Saturday, June 23, 2012

The "Nanny" State, Keeping Us Alive

Sarah Kliff at Ezra Klein's blog provides data from the New England Journal of Medicine on what we die of.  (Around 1812 some of us exploded.)  There's a chart summarizing the differences between 1900 (my parents were alive) and 2010 (I'm alive).  I'm copying the graph:

I think the declines in many causes are attributable in part to "nanny" government, that government which ensures people, particularly in urban areas, have clean water and good sanitation, which oversees inoculations for things like diptheria and flu, which fights  TB (which my mother had),  (I understand some will argue against government intrusion.  I remember when I got my TB vaccination in school, then my arm started to get swollen and painful.  It was then I learned  about mom's TB, which meant that my body reacted to the shot. There are gains to government intrusion, as there are costs, but I'm more impressed by the gains, at least in the field of public health.)
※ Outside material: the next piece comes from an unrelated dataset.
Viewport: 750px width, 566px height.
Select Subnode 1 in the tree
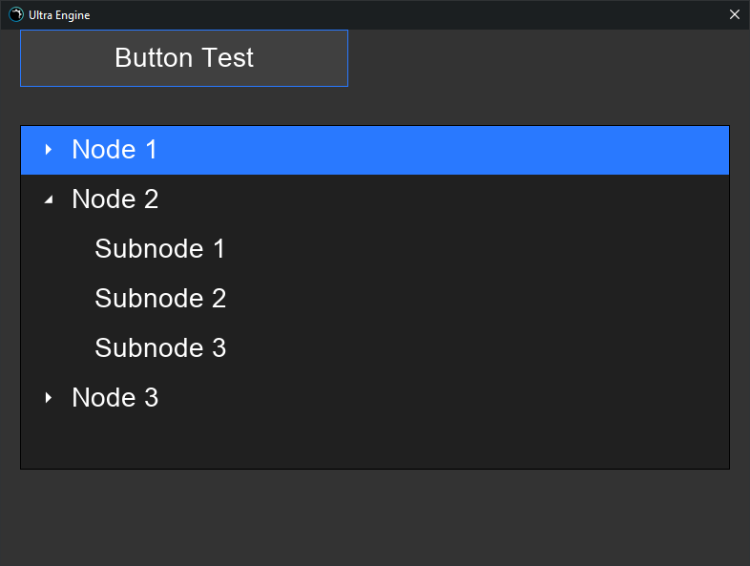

You really ought to read the Journal article in its entirety.  Who knew that in 1912 they were worried about sedentary life caused by the automobile, or boasting of the superiority of Americans at the Olympics because of the diversity of our races?  It's  fascinating how other strands of our history appear in the annals of medicine.

John Boyd Speaks

In Washington Post's Magazine, here.

Friday, June 22, 2012

Farming: Capital Requirements Keep Growing

Seems to me a story which the news media never covers is the continual increase in the capital needed to farm successfully.  I go back to roughly 1950, when dad bought a John Deere tractor (model M, I think) and sold the team of horses. Turned out it meant investing in a new suite of machinery to make it work.  If the farm was marginal before, with the increased capital requirement it was even more shaky.  When you were talking making a living on the farm in that time frame, it was "go big or go under."

All that was triggered by reading this report from Illinois on the increase in the value of machinery from 2000 to 2010.  Though the study is interested in the curves, and the cost per acre curve is interesting (i.e. big acreage is more cost efficient), I'm most struck by the absolute dollar figures, from the mid 6 digits up. Oh, machinery prices also increased.



The Holier Than Thou Organics

Research summary:"These results suggest that exposure to organic foods may lead people to affirm their moral identities, which attenuates their desire to be altruistic."